# Start of Document section
Cain was a whiner (v. 13-14) and God had mercy on him (v. 15).  While he complained that he would be driven from God’s presence, his real fear was in being killed.  That is shown by Cain going away from God’s presence (v. 16).

Years ago, I heard Bill Gothard say that “what parents do in moderation, their children will do in excess.”  This was certainly true of Lamech (v. 24).  By the way, that is not always true, but generally so.

Unlike Cain and Israel, Jesus was doing everything right–following the lead of the Spirit and fasting (Matthew 4:1-2).

Matthew 4 shows Jesus successfully dealing with temptation.  Cain failed when sin crouched at the door, Jesus did not.  Again, sin is active, “the tempter came [to him]” (Matthew 4:3).

The use of the first class conditional sentence here by Satan, “If you are the Son of God” means that Satan was not casting doubt on whether Jesus was the Son of God, rather Satan was trying to get Jesus to illegitimately use his sonship, to abuse it.  He was trying to get Jesus to act independently of His Father, to pursue a crown without a cross.  He was prompting Jesus to prove Himself in the wrong ways.

Jesus succeeded against Satan, unlike Eve and Adam, and Israel, unlike the best of us.

Was it a legitimate offer, Satan promises to give Jesus “all the kingdoms of the world and their splendor” (vv. 8-9).  I believe it was.  Under God’s authority, Satan is the “god of this world” and the “prince of the power of the air,” so he can legitimately promise power, prestige and possessions.  Of course, Jesus will eventually reign over all the earth, a promise made by His Father (Psalm 2), but the path to the crown lead through the cross.

When Jesus began to preach, he picked up on the same theme John the Baptist was preaching on (compare 3:2 with 4:17)–“repent, for the kingdom of heaven is at hand.”

Ezra 4 records outside opposition to the rebuilding of the temple.  First, outsiders desired to join with the returned exiles, to help them rebuild the temple.  Me, I would have accepted their help.  But Zerubbable and Jeshua had more discernment than I, of the true motives of these people.
# End of Document section
Things to do >>
(a) Repeat the part of the Bible commentary starting at "Cain was a whiner" and ending at "but generally so.".
(b) Answer these questions from the Bible commentary:
(i) Whose saying about parents and children does the writer recall hearing years ago?
(ii) Which two verses does the writer compare to show that Jesus took up John the Baptist's theme?
(iii) Who does the writer say had more discernment about the outsiders' true motives?
(c) Pick up the Bible commentary after its final sentence and keep writing.
You won't need the material for any of this.
# Start of Record excerpts
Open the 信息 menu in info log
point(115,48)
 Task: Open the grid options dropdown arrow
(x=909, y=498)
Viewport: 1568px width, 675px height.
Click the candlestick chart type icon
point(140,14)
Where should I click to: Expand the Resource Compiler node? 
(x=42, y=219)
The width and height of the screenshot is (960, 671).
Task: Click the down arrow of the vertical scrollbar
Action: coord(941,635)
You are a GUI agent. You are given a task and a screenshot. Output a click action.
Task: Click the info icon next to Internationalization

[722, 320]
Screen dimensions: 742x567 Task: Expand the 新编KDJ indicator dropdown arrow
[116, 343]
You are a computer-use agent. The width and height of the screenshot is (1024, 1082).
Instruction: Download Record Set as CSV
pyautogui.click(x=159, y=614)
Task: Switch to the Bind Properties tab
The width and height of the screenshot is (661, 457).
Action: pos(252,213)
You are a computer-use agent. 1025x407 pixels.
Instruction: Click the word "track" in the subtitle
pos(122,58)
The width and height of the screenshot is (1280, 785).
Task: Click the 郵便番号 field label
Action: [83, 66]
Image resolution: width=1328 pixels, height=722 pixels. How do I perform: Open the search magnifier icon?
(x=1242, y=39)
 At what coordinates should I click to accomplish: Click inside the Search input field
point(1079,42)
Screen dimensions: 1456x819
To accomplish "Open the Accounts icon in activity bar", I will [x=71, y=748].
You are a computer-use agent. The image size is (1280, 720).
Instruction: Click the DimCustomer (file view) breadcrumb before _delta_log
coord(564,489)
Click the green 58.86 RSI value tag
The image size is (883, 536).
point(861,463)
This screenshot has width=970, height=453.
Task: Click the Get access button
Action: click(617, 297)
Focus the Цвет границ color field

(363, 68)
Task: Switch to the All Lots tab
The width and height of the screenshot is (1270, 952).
# End of Record excerpts
Responses for each task >>
(a)
Cain was a whiner (v. 13-14) and God had mercy on him (v. 15).  While he complained that he would be driven from God’s presence, his real fear was in being killed.  That is shown by Cain going away from God’s presence (v. 16).

Years ago, I heard Bill Gothard say that “what parents do in moderation, their children will do in excess.”  This was certainly true of Lamech (v. 24).  By the way, that is not always true, but generally so.

(b)
(i) Bill Gothard's.
(ii) 3:2 and 4:17.
(iii) Zerubbable and Jeshua.

(c)
Being rebuffed by the leaders in Jerusalem, they trumped up charges against them and brought them before the king of Persia, thus stopping the rebuilding of the temple.  The prophet Haggai’s ministry occurs at this juncture, rebuking the people for building their own homes when God’s house lay unfinished (Haggai 1).  Zechariah’s ministry also occurred during this time. (Preview of coming attraction: Ezra 5 shows the people resuming the work and finishing the temple.)

Acts 4 shows that Peter, who had cowered before the servant girl only a few months before, stood bravely before the very group that had sentenced Jesus with blasphemy and called for His crucifixion, and proclaimed Jesus.  What made the difference?  The filling of the Spirit (see Acts 4:31).

The religious leaders were amazed at the boldness of Peter and John (Acts 4:13).  I love what is said about them.  They were uneducated, common men, but they had “been with Jesus,”  That is our primary qualification for ministry–that it is obvious to others that we have been with Jesus, spent time in His presence, learning from Him.

Notice that miracles cannot be denied (Acts 4:16).  They were the way that God established the apostolic message as truth.

While the religious leaders couldn’t hold them (due to their popularity), they commanded them to stop preaching Jesus.  While Peter said, we cannot but speak about what we have seen and heart, when they returned to their brethren, they prayed that God would “grant to your servants to continue to speak your word with all boldness” (Acts 4:29).  That is certainly what we need today–boldness to speak.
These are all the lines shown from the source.